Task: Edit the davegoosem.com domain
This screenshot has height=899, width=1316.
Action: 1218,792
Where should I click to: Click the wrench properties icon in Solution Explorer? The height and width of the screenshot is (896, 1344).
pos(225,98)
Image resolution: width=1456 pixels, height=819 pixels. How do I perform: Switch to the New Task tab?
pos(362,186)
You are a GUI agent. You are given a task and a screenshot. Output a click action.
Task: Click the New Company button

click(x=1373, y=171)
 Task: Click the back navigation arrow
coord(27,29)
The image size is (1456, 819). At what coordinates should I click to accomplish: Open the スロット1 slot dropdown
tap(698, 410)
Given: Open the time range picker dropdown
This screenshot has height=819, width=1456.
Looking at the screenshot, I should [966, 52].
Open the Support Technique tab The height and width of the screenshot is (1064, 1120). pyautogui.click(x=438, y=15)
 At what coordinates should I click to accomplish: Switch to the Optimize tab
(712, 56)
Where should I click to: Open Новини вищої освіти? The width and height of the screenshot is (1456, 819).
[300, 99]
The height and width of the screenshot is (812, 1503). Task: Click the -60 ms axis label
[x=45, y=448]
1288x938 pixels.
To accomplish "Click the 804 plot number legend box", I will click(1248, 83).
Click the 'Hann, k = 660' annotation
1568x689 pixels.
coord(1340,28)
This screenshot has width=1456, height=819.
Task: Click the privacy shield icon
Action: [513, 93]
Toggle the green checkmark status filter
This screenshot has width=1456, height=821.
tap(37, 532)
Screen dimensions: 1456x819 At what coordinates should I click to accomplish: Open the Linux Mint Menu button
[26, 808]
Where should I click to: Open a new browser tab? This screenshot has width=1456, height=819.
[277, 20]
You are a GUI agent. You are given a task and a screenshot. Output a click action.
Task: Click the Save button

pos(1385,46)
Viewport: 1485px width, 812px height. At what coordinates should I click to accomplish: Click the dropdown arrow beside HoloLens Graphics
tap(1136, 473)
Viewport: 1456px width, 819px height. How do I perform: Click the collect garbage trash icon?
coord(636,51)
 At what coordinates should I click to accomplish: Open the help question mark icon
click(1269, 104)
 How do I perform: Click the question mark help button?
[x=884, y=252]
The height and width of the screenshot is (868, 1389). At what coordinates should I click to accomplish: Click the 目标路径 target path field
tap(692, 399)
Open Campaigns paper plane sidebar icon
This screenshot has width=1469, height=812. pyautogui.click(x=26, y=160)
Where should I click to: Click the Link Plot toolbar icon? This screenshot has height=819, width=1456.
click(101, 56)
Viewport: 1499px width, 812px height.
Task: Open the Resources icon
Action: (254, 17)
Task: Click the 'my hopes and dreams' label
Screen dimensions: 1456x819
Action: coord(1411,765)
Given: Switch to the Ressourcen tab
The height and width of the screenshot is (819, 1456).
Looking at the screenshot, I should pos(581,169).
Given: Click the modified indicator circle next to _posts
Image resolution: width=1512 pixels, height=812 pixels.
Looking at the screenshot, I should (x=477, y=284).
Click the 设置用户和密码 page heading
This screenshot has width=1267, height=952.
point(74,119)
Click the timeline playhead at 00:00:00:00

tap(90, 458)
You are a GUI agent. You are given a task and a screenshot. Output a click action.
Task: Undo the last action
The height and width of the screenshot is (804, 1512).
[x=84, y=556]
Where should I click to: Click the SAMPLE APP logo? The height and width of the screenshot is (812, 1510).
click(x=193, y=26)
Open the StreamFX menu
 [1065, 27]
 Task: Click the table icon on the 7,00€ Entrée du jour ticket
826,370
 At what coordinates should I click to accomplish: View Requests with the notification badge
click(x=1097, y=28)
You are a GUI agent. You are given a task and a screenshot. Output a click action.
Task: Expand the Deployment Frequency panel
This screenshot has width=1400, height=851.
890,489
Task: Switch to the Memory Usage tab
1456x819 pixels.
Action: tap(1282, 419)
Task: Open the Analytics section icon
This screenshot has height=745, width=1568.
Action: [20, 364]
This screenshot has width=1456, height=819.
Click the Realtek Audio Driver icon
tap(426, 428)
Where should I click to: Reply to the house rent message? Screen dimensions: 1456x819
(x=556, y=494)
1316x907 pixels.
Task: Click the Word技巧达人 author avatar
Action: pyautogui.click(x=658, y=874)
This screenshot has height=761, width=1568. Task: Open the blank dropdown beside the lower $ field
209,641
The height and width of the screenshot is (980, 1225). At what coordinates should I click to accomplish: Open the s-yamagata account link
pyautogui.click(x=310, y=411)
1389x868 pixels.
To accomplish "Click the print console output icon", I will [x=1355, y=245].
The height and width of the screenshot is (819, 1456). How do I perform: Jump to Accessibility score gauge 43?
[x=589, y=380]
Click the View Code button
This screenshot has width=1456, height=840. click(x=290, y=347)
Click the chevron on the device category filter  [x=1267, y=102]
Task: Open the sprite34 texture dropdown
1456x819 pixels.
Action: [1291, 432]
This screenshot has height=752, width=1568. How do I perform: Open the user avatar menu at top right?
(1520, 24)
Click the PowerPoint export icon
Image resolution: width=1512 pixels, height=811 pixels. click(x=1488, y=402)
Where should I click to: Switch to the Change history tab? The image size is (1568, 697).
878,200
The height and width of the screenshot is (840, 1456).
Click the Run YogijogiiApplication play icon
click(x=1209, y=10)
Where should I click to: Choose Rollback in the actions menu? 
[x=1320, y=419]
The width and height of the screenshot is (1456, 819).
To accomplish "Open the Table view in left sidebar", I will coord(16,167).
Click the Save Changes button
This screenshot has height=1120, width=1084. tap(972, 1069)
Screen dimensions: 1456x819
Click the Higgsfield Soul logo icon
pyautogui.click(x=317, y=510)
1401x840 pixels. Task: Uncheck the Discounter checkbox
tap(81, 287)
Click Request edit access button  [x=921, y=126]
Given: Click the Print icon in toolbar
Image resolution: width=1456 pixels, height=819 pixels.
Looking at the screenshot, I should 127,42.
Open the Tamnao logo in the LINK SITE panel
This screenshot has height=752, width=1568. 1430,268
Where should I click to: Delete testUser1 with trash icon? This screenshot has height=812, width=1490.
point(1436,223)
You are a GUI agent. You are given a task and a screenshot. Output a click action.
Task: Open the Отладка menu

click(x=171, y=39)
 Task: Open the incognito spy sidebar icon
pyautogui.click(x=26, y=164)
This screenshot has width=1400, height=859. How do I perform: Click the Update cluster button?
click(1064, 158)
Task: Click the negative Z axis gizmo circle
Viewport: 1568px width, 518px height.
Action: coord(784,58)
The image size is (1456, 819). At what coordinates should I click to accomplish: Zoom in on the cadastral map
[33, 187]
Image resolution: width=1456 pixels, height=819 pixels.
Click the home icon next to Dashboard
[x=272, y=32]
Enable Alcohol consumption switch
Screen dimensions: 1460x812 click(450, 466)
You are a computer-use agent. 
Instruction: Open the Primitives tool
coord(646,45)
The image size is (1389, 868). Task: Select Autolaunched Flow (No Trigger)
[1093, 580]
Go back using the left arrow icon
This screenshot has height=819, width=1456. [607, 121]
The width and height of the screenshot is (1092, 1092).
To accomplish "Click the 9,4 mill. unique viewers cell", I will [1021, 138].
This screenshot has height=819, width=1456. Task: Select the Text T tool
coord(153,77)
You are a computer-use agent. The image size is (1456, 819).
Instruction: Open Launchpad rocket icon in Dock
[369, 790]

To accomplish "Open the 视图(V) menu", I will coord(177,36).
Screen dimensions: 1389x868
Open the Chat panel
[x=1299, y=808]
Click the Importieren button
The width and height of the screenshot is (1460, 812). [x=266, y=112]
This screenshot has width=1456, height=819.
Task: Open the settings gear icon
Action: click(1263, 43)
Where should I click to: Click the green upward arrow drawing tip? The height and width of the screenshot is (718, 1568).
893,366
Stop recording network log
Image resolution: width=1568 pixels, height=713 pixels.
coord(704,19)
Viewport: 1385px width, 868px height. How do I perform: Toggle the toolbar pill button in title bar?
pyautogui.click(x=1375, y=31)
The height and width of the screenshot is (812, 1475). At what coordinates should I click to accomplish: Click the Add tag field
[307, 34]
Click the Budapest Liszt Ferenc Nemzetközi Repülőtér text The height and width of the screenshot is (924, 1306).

*What is expected*.
The reply is a bare number, the count of lines in these entries that hold the word "computer".

*Written answer*.
2